I wish our correspondents had more the sense of 25% or even
10% for me, and 75% or 90% for them. They only talk with one slice of 
the spectrum or with commentators who live on government or Western money, 
and even then they don't know how to read between the lines. Gaidar spoke at
Duke recently, and he seemed to give a totally inappropriate speech--a 
criticism of Gorbachev's mistakes. Right or wrong, why was he talking about
ancient history? Because he actually was talking about Yeltsin. Every 
mistake of Gorbachev he mentioned was one Yeltsin has made. For example, 
one of Gorbachev's worst mistakes, according to Gaidar, was that he 
focussed only on the export of commodities and did not create a system to 
export manufacturing goods. Right on. But what Gaidar really was saying 
was that he has repudiated his policy of 1991 and quietly moved into the
opposition on some key issues of economic policy, although he has to be 
careful in saying it so he doesn't lose Western money. But if it is too 
difficult to read between the lines, why cannot correspondents quote some of
the Asian-model economists in Russia--say, Glazev or Abalkin--at least 
occasionally to show that there are policy alternatives? Why can't they at 
least describe how agriculture works? There are people in Moscow who can
tell them. 

Maybe their editors won't let them. The correspondent who 
really got in right in 1985 was Serge Schmemann. In the Sunday Times 
Magazine before Gorbachev came to power, Serge correctly reported that he was 
calling for a transformation as big as Stalin's, but in another 
direction. But then Serge's subsequent reporting did not reflect that 
fact. I was particularly annoyed that he, who really understood cultural 
politics, did not report Yevtushenko's poem, Fuku, in Novyi mir in the 
fall of the 1985, which made absolutely clear that something big was 
happening. When I asked him sharply about this, he explained his editor 
(Abe Rosenthal) did not think anything was occuring and would not permit 
that kind of reporting. But now Serge is in a position of power. He 
knows how many Russians have been killed by policy and how awful things 
are for people of whom he is fond. It would be easy to tell reporters 
that an occasional article that talks about the real debates are possible. 
I hope he will. 

David, you might also think of a section on alternatives. Maybe 
a few articles a week under a heading called "Alternatives." The 
trouble you face is that you are a mirror to what are the English language 
sources and they have all the faults you criticize. The trouble with the 
alternative sources is that they usually don't have a good knowledge of 
English. But Abalkin and Glazev must have aides who can translate their 
work or who can write for an American audience.

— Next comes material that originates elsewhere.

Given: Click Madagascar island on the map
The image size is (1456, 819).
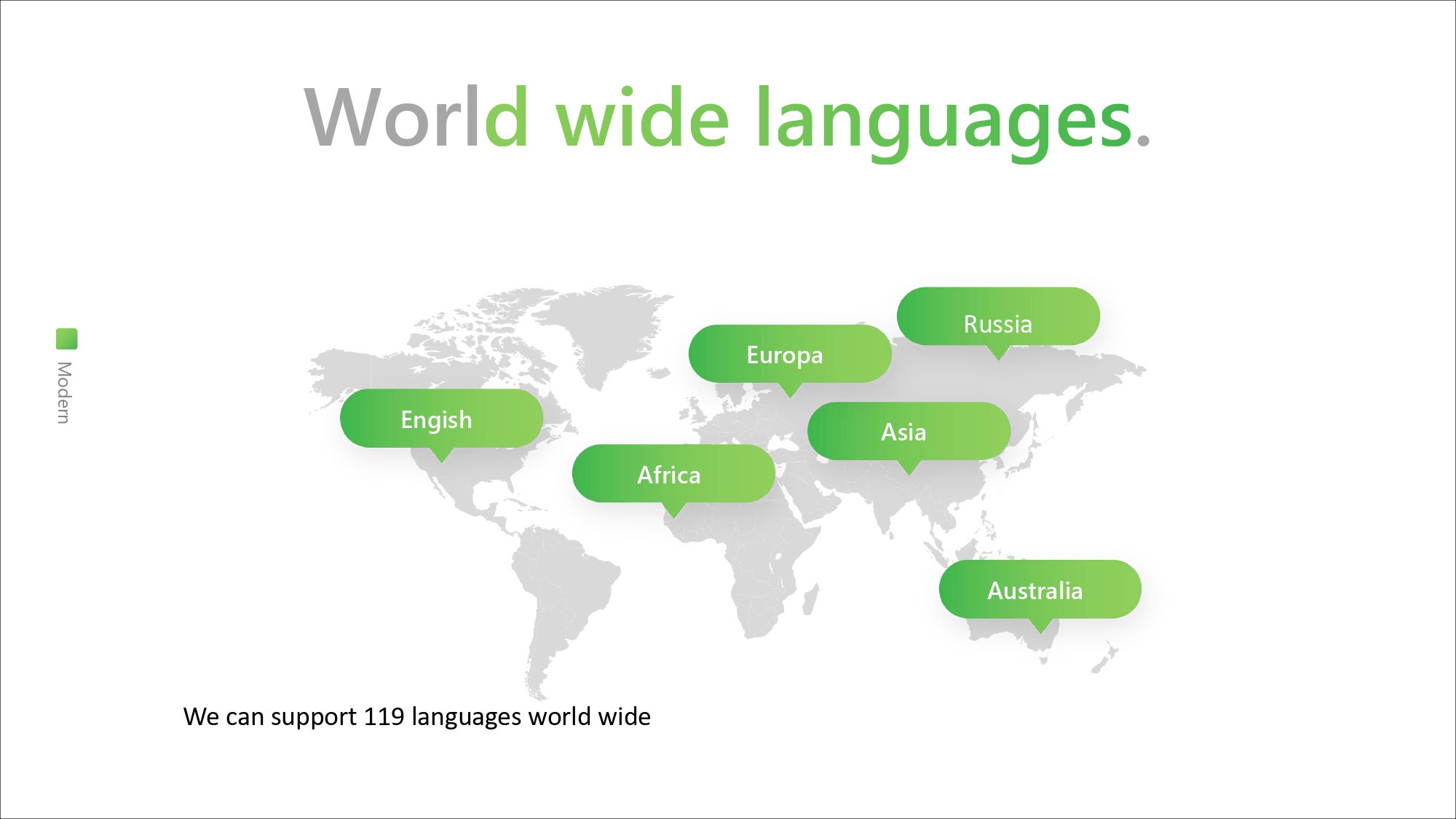Looking at the screenshot, I should coord(811,601).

The problem is not the 
corruption, but the incentives that lead people to capital flight and that 
prevent investment. The problem is not non-existent regional 
autonomy, but the opaque and personalistic nature of the controls. If 
Putin institutes rational-technical controls on regions that actually 
give them some tax authority, that will be a major step forward if it is 
coupled with a state investment program. A consolidation of those in 
the aluminum and other industries is not bad if it is associated with the 
banking investment Yasin used to want. 

If people in the next Administration have sense that alternative 
programs exist, they may react differently. If Russian leaders ever 
read Mancur Olson's new book and understood the advantages of a monopoly 
of theft for themselves, they might react differently. If they 
understood that Western investors want high tariffs in Russia, they might 
not follow the advice of academic economists who are just trying to 
protect their own position in the U.S. It is for those of us in the 
business of ideas who should be creating the awareness of alternatives. 
Ideas don't have an immediate effect. But when a new Administration 
comes to power, when the old paradigm is discredited by a financial 
crisis, it is important that the ideas be there of possible choices.